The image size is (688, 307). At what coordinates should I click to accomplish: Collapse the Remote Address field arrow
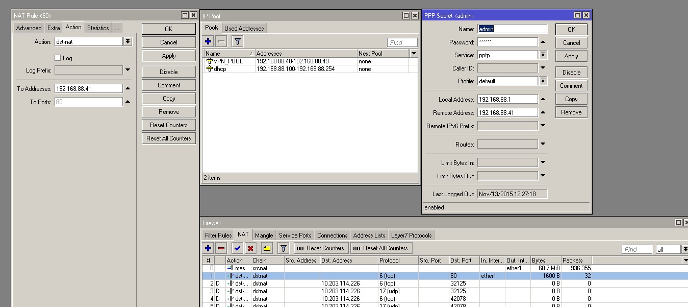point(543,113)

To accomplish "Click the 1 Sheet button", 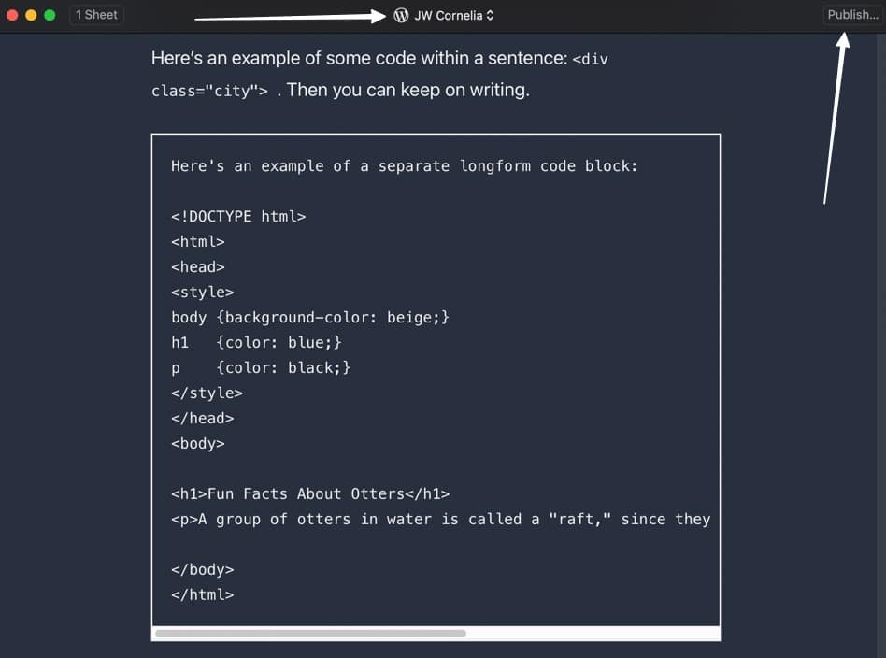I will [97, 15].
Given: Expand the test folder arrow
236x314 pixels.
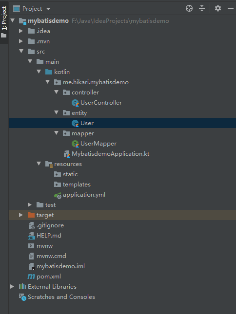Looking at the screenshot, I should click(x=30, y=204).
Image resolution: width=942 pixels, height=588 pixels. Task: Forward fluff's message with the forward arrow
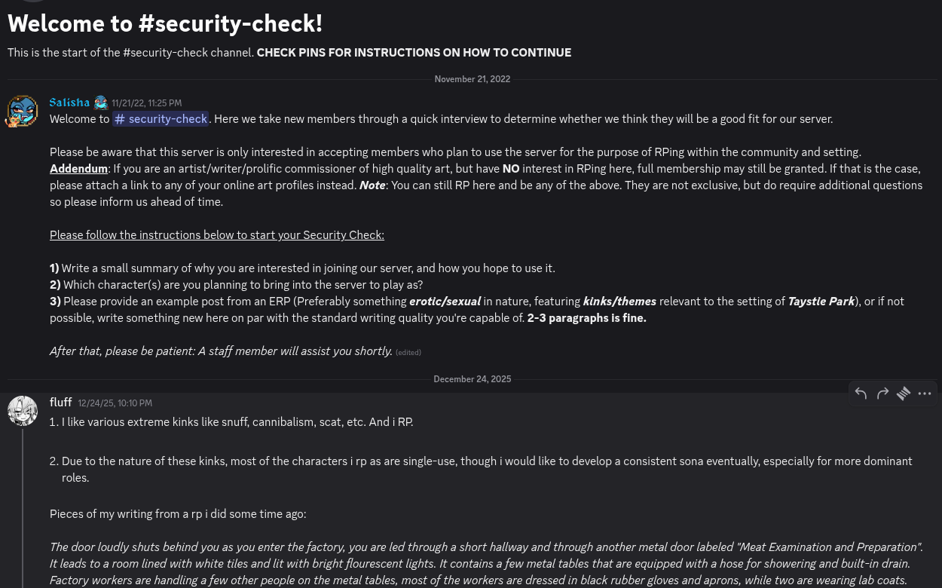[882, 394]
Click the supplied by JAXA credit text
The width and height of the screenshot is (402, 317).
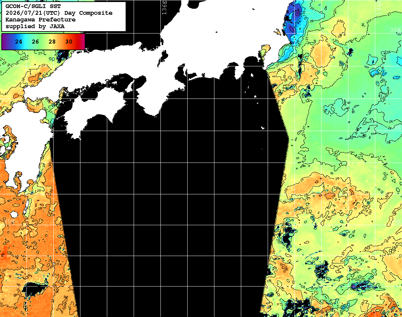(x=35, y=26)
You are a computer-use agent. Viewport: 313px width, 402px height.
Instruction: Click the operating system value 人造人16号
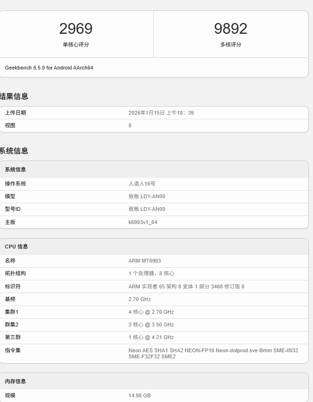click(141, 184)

----

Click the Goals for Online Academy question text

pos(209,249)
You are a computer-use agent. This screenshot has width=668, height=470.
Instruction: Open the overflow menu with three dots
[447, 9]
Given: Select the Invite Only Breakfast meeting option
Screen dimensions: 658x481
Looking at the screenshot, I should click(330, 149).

----

▸ Exercise
In the entries above, find each line with the string "agent" and copy it.

▸ Your solution
You are a computer-use agent. Viewport: 313px width, 402px height.
You are a computer-use agent. This screenshot has width=668, height=470.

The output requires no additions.